● **BRANO SCELTO**:
Ma l’Italia non rimase sgomenta e interdetta per la fine così orribile di un bambino, il figlio di un fascista non meritevole di pietà e cordoglio sincero.
Cominciò invece una campagna di disinformazione e di depistaggio, partita dall’estrema sinistra ma appoggiata dagli organi tradizionali della stampa e della televisione, per cancellare la vera matrice politica di quel misfatto.
Stefano e Virgilio furono uccisi una seconda volta da titoli oltraggiosi e insensati che servivano a colpevolizzare le vittime e a scagionare politicamente e materialmente i responsabili del delitto. Si urlò al «regolamento dei conti tra i neri», si delirava di una «faida tra fascisti», si farneticava di una «provocazione fascista che arriva al punto di uccidere i propri figli»: ma a queste farneticazioni vollero credere in tanti, purtroppo non solo nell’estremismo di sinistra, ma anche negli ambienti rispettabili dell’establishment antifascista.
Si faceva pure dell’ironia sulla fiamma «assassina» che sarebbe stata una «fiamma tricolore», come il simbolo del Msi in cui militava il «fascista Mattei».
Partirono i cortei con gli slogan per «Lollo libero».
Il padre di uno dei tre indagati venne raggiunto da una lettera aperta scritta da alcuni dei più accreditati esponenti della sinistra in cui si suggeriva il blasfemo paragone tra il carcere in cui era rinchiuso il figlio e un campo di concentramento nazista.
Per questa velenosa campagna di disinformazione, di odio ideologico, di disprezzo per le vittime, di cinica indifferenza per la morte di un bambino bruciato vivo nessuno ha chiesto veramente scusa. E in quella assurda campagna di autoinnocentizzazione insincera davvero una parte della sinistra ha perduto la sua innocenza morale e politica. Sono passati quarantacinque anni e quella vicenda terribile è quasi dimenticata, derubricata a uno dei tanti episodi di cieca violenza politica degli anni Settanta.
Ma fu molto peggio. E a distanza di tanto tempo facciamo ancora fatica a rendercene conto.
Scritto da Pierlugi Battista su il Corriere della sera lo scorso anno.
Tratto da Cuori Neri
Buttati, Virgilio buttati!

[Voci tratte da una raccolta]
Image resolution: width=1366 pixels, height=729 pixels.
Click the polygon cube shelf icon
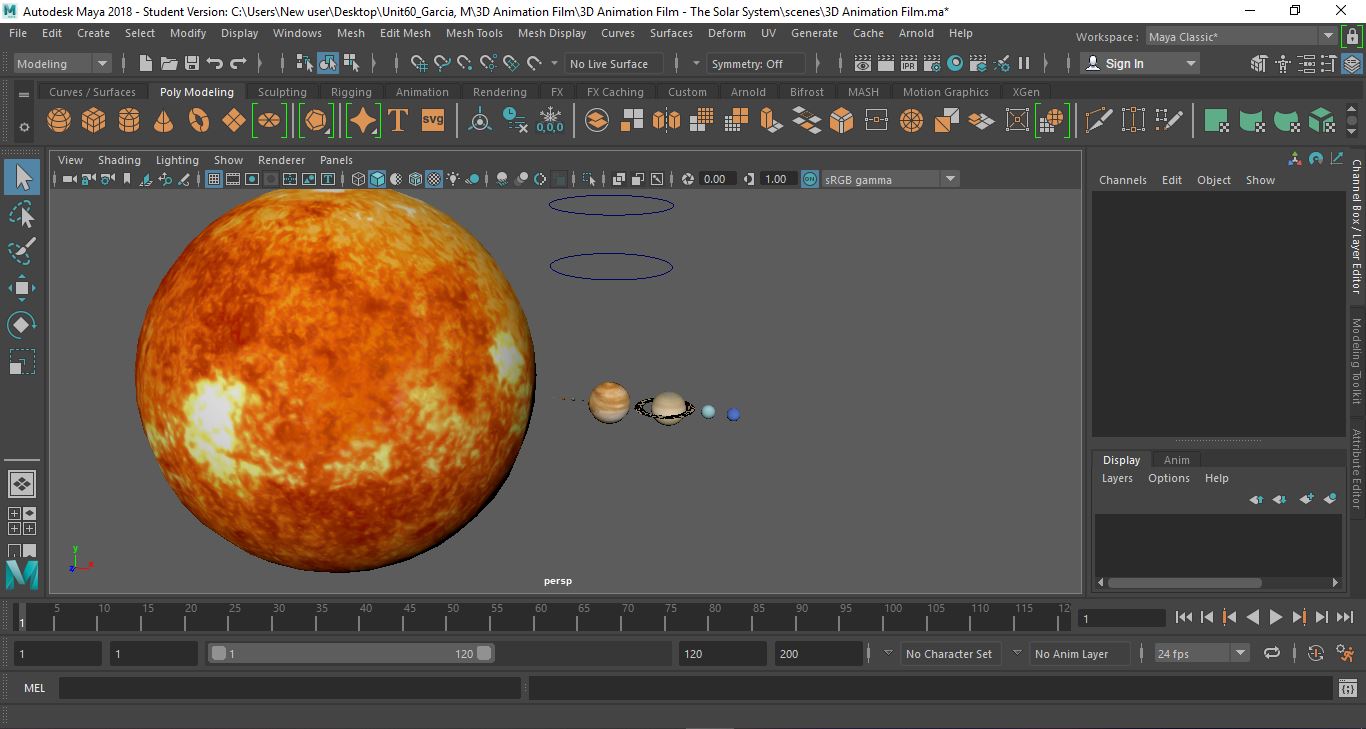click(x=94, y=121)
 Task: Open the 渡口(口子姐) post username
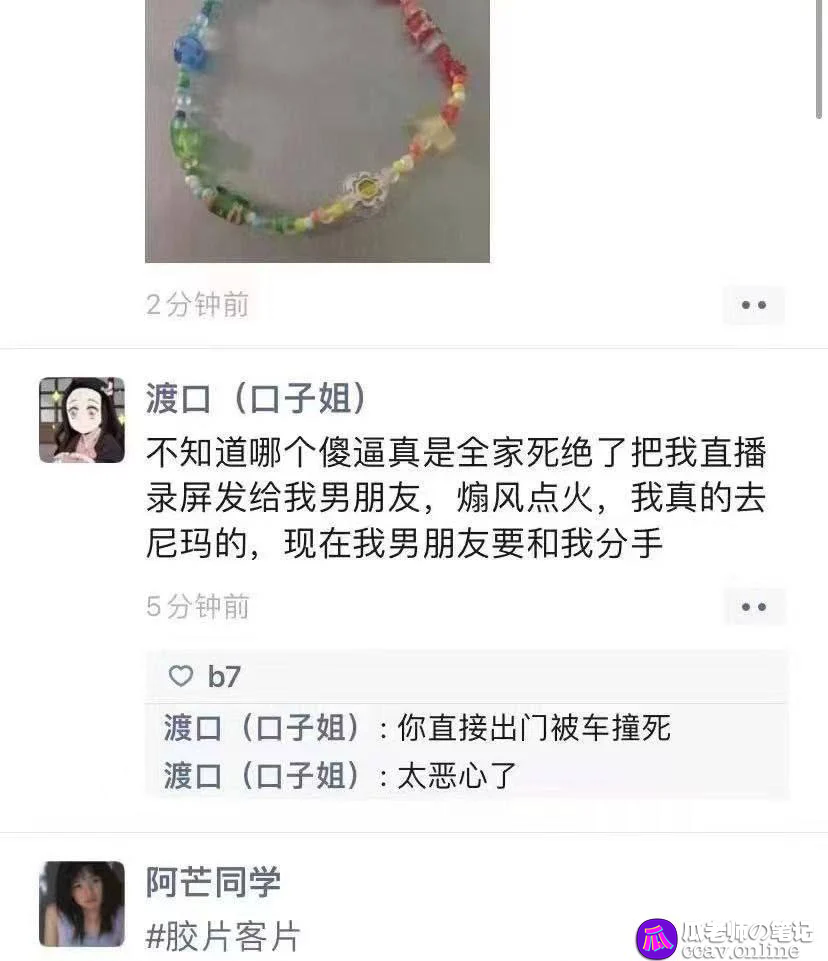point(256,398)
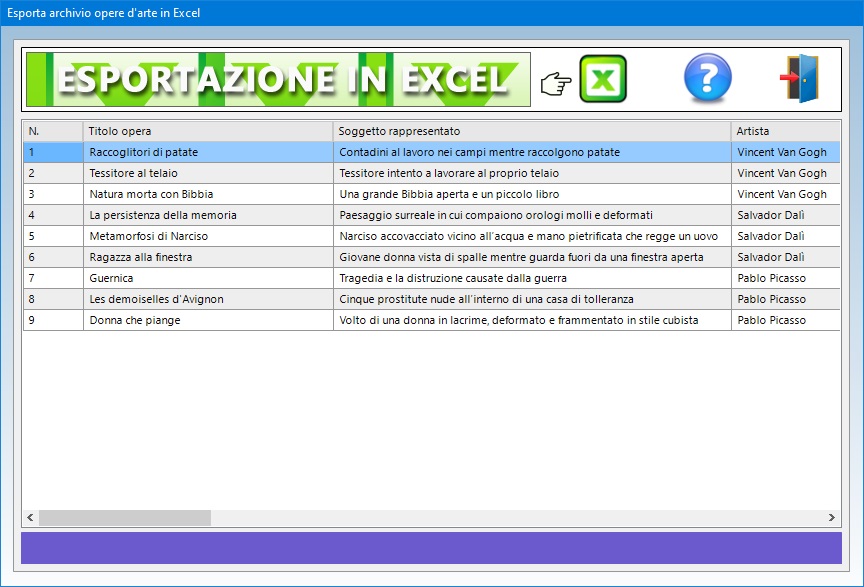This screenshot has width=864, height=587.
Task: Sort by the Titolo opera column header
Action: (x=207, y=131)
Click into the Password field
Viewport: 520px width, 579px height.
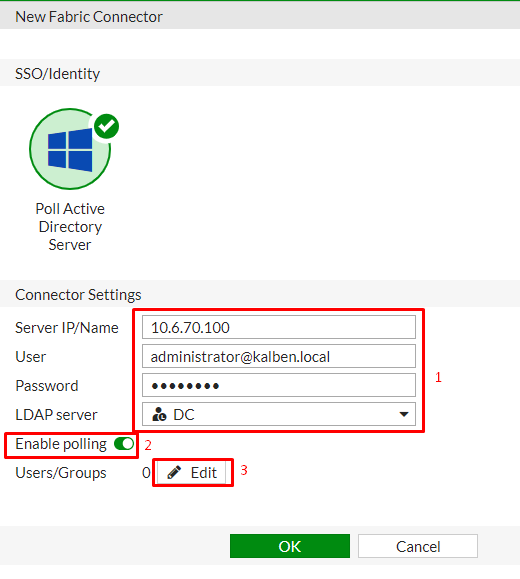279,385
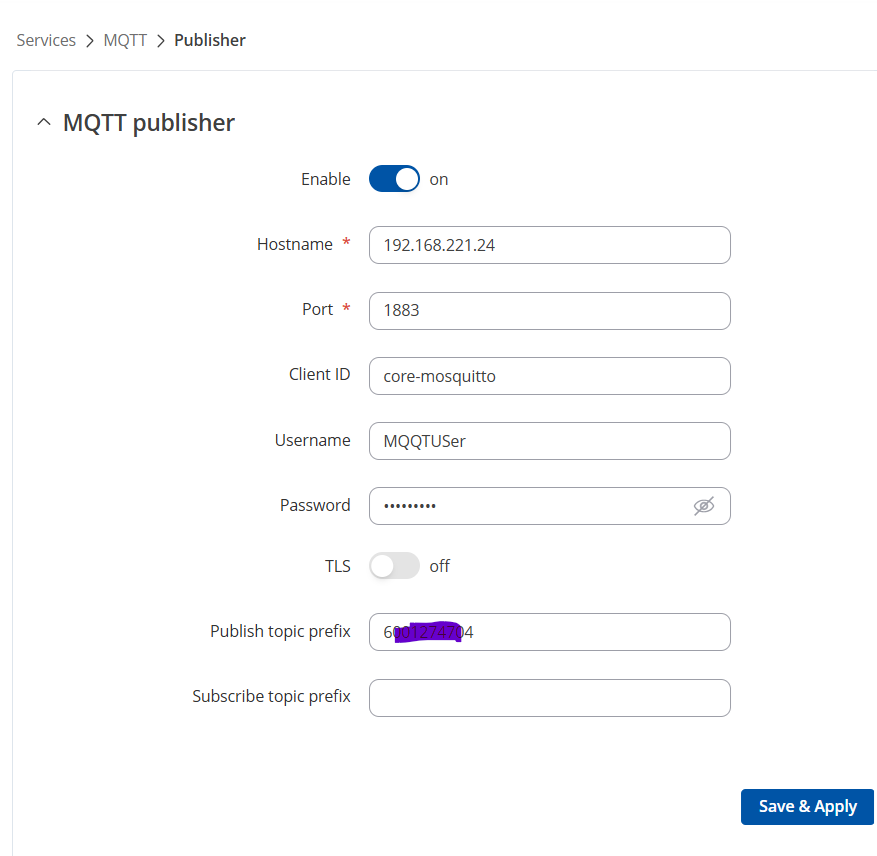Click the chevron between Services and MQTT
The width and height of the screenshot is (877, 856).
coord(89,40)
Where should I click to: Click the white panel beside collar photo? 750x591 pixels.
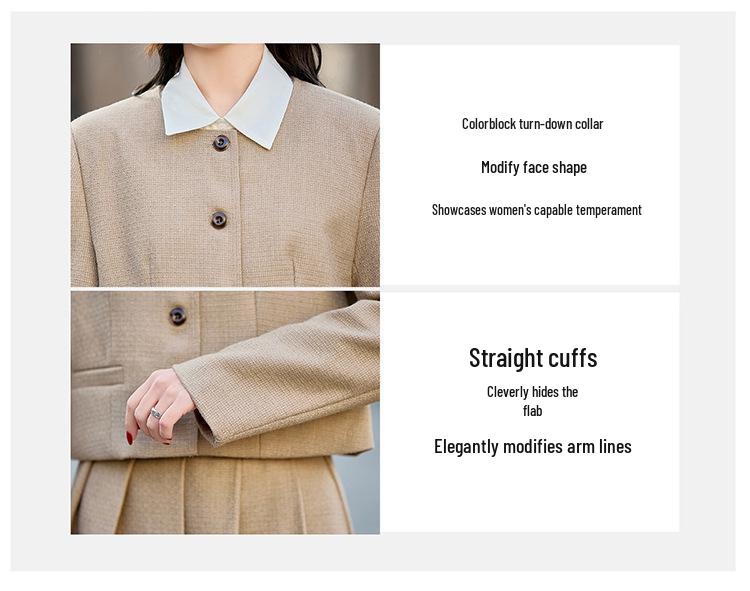pos(530,165)
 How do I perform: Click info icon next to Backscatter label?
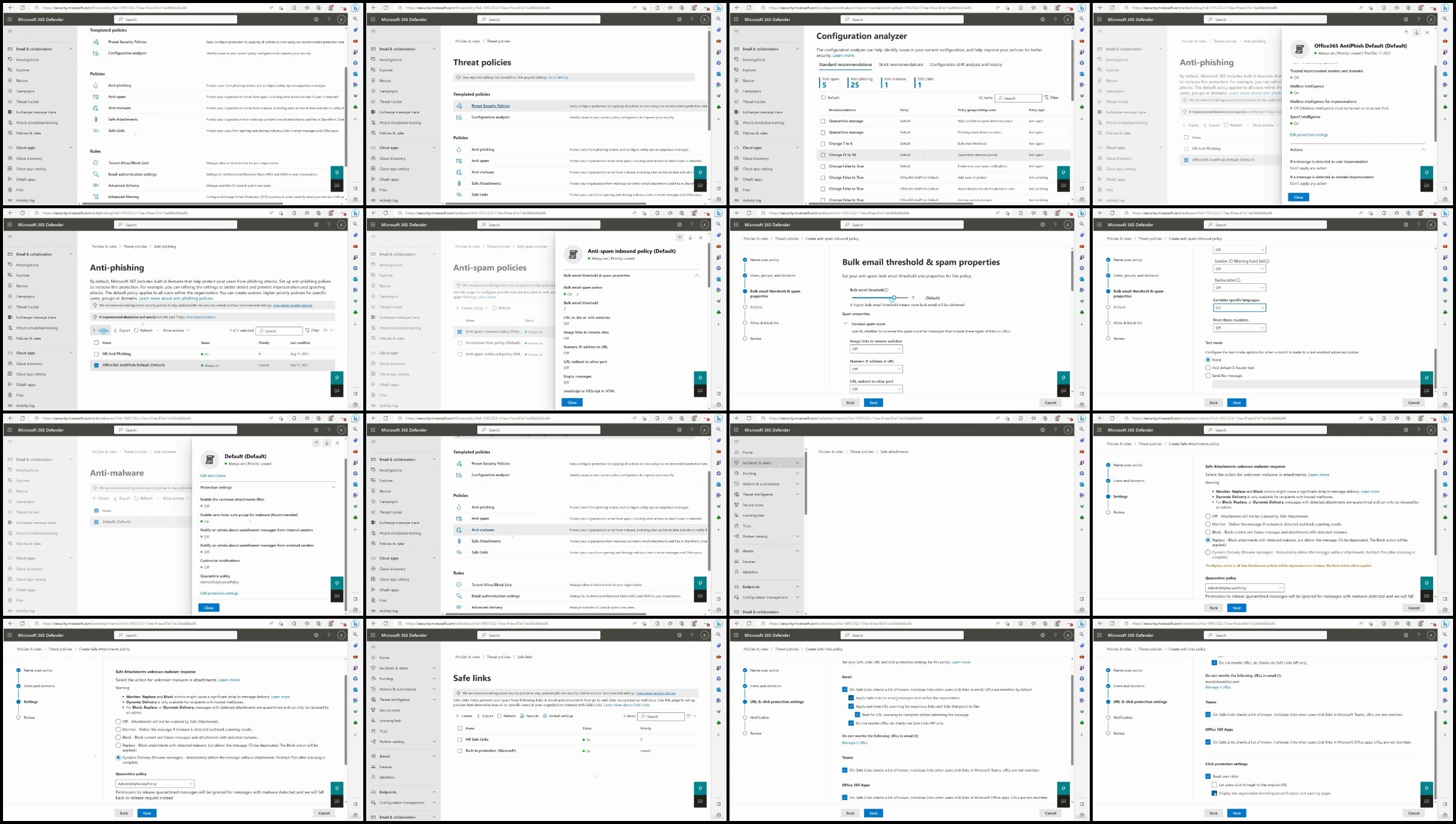(x=1238, y=280)
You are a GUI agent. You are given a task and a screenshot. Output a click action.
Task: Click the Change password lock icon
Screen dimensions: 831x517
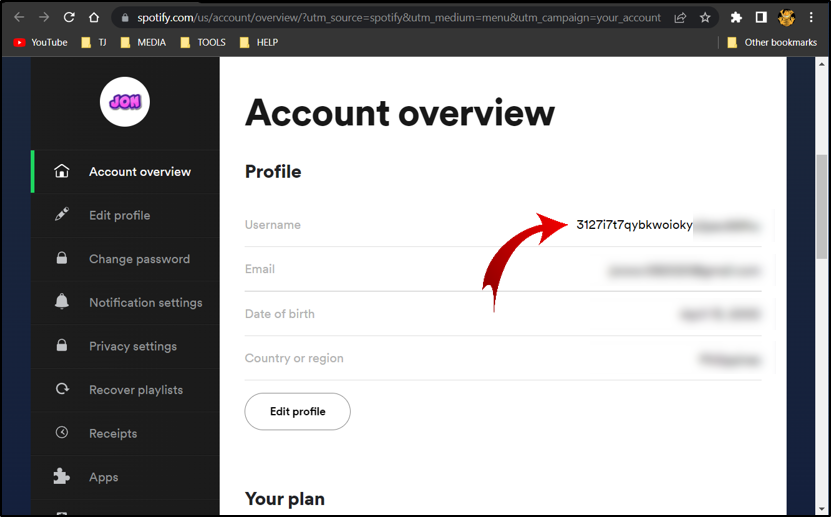tap(62, 259)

● **OBIETTIVO DELL'ESERCIZIO**:
Elenca tutte le espressioni che il brano racchiude tra virgolette basse («»), nell'ordine in cui compaiono.

● **COMPITO SVOLTO**:
- «regolamento dei conti tra i neri»
- «faida tra fascisti»
- «provocazione fascista che arriva al punto di uccidere i propri figli»
- «assassina»
- «fiamma tricolore»
- «fascista Mattei»
- «Lollo libero»